Há seis regras de acentuação (R1-R6). A regra mais complexa é a que
estipula a R4d. Segundo essa regra, as palavra agudas, de uma única ou mais
sílabas, que pertencem a uma classe gramatical fechada, não levam acento (ou diacrítico):
“nos,
anos, nhos, anhos, nho, nha, ami, abo, bo, anos, anhos”…). Essas
palavras são de um grande rendimento funcional (são usadas com frequência). O
não uso de diacrítico, nessas palavras, representa uma grande economia.

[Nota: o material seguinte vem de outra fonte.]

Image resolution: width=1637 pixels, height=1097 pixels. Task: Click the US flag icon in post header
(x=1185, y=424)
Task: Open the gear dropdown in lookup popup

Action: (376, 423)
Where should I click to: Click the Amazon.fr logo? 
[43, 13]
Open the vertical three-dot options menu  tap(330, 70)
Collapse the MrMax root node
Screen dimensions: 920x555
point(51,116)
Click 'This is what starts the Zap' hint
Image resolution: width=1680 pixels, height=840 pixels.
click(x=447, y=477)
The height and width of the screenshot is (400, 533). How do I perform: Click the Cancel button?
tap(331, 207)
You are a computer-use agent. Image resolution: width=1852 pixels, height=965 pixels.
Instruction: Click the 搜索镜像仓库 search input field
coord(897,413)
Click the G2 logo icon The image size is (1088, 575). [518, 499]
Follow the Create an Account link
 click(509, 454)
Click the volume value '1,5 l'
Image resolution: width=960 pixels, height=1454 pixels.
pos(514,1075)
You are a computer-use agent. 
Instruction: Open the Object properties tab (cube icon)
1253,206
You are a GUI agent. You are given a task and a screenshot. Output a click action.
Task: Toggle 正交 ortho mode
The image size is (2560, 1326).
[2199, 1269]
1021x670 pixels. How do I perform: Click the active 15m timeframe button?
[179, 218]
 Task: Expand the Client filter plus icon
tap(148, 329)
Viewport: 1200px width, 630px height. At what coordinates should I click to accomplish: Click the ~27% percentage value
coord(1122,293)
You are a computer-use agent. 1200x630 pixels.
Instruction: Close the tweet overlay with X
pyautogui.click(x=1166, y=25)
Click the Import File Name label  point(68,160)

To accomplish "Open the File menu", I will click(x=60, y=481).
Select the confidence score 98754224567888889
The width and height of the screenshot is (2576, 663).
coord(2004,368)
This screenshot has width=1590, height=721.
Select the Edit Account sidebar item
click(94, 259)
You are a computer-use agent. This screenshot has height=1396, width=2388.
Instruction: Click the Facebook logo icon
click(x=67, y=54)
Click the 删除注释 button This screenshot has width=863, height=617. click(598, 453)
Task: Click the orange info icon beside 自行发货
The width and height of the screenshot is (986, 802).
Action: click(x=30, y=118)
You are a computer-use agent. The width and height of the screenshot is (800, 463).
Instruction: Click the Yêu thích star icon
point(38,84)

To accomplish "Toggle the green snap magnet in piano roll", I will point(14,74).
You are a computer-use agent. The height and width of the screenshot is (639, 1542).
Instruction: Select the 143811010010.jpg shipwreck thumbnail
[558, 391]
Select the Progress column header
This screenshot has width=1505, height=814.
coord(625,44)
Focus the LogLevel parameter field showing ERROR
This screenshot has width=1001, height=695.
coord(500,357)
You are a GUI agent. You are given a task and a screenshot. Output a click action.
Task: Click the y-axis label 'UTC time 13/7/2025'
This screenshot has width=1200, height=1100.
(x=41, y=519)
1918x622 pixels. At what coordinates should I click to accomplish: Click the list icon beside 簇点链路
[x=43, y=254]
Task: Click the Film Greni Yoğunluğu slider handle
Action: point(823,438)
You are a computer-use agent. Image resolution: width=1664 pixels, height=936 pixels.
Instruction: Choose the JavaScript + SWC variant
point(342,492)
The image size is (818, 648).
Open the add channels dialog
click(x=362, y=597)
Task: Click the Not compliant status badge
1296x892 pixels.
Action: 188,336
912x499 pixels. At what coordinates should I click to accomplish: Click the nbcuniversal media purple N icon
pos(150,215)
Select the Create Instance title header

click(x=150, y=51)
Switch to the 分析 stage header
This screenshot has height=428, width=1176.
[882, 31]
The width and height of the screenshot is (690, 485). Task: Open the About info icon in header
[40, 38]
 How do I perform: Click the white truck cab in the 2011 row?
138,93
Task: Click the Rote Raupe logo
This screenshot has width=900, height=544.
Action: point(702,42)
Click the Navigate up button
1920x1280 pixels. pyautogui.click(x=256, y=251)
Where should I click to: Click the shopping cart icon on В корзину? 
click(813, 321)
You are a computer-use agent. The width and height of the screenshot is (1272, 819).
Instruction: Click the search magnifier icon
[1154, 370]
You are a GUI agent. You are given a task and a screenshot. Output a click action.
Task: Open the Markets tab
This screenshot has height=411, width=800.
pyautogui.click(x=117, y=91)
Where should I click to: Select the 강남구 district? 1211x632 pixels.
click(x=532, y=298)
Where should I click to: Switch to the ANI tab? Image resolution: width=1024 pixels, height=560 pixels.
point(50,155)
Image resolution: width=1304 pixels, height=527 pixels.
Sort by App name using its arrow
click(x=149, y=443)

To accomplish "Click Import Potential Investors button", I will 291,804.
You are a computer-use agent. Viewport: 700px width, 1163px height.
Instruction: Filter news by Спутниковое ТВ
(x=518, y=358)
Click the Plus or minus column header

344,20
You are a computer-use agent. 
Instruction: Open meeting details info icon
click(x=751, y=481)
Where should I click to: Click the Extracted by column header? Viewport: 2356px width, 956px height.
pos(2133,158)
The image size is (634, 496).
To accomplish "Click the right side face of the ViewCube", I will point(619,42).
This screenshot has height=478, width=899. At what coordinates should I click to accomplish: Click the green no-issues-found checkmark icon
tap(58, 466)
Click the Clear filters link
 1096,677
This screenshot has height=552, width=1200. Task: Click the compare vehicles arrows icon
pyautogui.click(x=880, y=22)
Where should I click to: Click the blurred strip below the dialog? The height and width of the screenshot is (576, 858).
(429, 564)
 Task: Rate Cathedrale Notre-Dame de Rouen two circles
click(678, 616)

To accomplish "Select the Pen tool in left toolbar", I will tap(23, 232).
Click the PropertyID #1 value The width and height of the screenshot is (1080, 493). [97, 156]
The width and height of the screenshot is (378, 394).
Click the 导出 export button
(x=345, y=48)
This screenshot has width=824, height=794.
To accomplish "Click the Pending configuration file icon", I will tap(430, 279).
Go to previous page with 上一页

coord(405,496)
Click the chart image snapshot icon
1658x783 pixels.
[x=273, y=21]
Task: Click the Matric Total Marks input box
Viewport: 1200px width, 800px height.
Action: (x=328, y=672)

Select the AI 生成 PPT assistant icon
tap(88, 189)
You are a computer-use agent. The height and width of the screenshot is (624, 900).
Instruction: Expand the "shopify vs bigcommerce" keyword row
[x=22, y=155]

Considerando que a eliminação do diacrítico não provoca nenhuma confusão
linguística, por uma questão de pragmática, não se recomenda o uso de diacríticos
nesses casos.
Devo esclarecer que “classe gramatical fechada” são as categorias que pertencem
a determinada classe gramatical e contém um número fixo e limitado de
elementos. Por exemplo, os pronomes pessoais, os determinantes possessivos ou
demonstrativos.
Para terminar, diria que a escrita faz parte da representação simbólica da
língua cuja adoção deverá ter em conta um consenso alargado baseado em estudos linguísticos,
sociolinguíticos, bem como num pragmatismo racional e prático.
Muitos lamentam não saber escrever o crioulo. Naturalmente, quem não
aprendeu a escrever o crioulo não tem culpa de não dominar a sua expressão escrita.
E quem não sabe escrever o crioulo deve ter a humildade de fazer essa
aprendizagem e evitar a desinteligência de querer ser mestre e teórico (ou
opinião makers) daquilo que
desconhece, caso não queira ser ridículo.
Por outro lado, quem já sabe escrever, porque aprendeu e praticou, deve
saber que a padronização é um processo lento e moroso. Assim, há que ser
paciente e tolerante.
Com a devida vénia, ilustrei este post com a capa do livro do antigo Ministro da Educação, Dr. Carlos Reis. Penso que urge que a Educação, em Cabo Verde, tenha um outro olhar sobre o ensino do crioulo. De outro modo, não estará a cumprir o dispositivo constitucional que ordena a criação de condições para a construção da paridade entre as duas línguas da república. Ora, o papel da Educação na construção dessa paridade é insubstituível.